**PASSAGE FOURNI**
La belle (bête) et les clochards
« -Qu’est-ce que c’est que ça ? Qu’est-ce qu’il fout là, ce clebs ?
-Peut-être chien sauvage, faire prudent.
-Chien sauvage ? Mes fesses ! C’est pas un bâtard, ça ! Il est toiletté comme un militaire en permission. Il est super mignon. On peut pas le laisser là. C’est dangereux.
-Pssshhh ! Allez ! Pssshh ! Partir !
-Ben quoi ? T’aimes pas les chiens ? Il a l’air gentil. »
En pleine ville, sous un pont, deux clochards se réveillent. Théo, le plus vieux, n’a pas bien dormi, à cause du cauchemar d’Amir, toujours le même. L’homme est un réfugié kurde. Est-ce aujourd’hui le jour où ils vont trouver du travail ? Pas sûr. Le premier boulot, c’est de virer un jeune taggueur. Pas question de laisser les artistes s’installer sur le squat. « Les artistes, c’est l’avant-garde de la bourgeoisie ! » Ils sont capables de sublimer n’importe quel taudis et après il faut trouver un autre endroit où crécher.

Après cela, la journée peu commencer, au travail. Fouiller les poubelles, ramasser les mégots pour se constituer une cigarette, rapiner une pomme sur un étalage, … et ces poulets dorés qui tournent dans la vitrine de la rôtisserie…. Hmmmm ! Quel parfum ! Théo ne résiste pas. Va falloir être rapide à la course avec la police municipale aux fesses.

**EXTRAIT DE DONNÉES**
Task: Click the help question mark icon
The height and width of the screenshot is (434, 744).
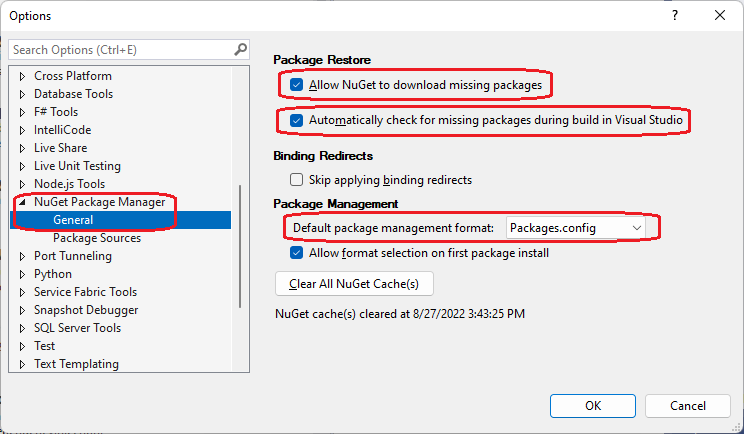Action: point(675,16)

**À FAIRE**
Restitue intégralement le passage fourni sur les deux clochards, mot pour mot et sans rien y changer.

**LE RÉSULTAT**
La belle (bête) et les clochards
« -Qu’est-ce que c’est que ça ? Qu’est-ce qu’il fout là, ce clebs ?
-Peut-être chien sauvage, faire prudent.
-Chien sauvage ? Mes fesses ! C’est pas un bâtard, ça ! Il est toiletté comme un militaire en permission. Il est super mignon. On peut pas le laisser là. C’est dangereux.
-Pssshhh ! Allez ! Pssshh ! Partir !
-Ben quoi ? T’aimes pas les chiens ? Il a l’air gentil. »
En pleine ville, sous un pont, deux clochards se réveillent. Théo, le plus vieux, n’a pas bien dormi, à cause du cauchemar d’Amir, toujours le même. L’homme est un réfugié kurde. Est-ce aujourd’hui le jour où ils vont trouver du travail ? Pas sûr. Le premier boulot, c’est de virer un jeune taggueur. Pas question de laisser les artistes s’installer sur le squat. « Les artistes, c’est l’avant-garde de la bourgeoisie ! » Ils sont capables de sublimer n’importe quel taudis et après il faut trouver un autre endroit où crécher.

Après cela, la journée peu commencer, au travail. Fouiller les poubelles, ramasser les mégots pour se constituer une cigarette, rapiner une pomme sur un étalage, … et ces poulets dorés qui tournent dans la vitrine de la rôtisserie…. Hmmmm ! Quel parfum ! Théo ne résiste pas. Va falloir être rapide à la course avec la police municipale aux fesses.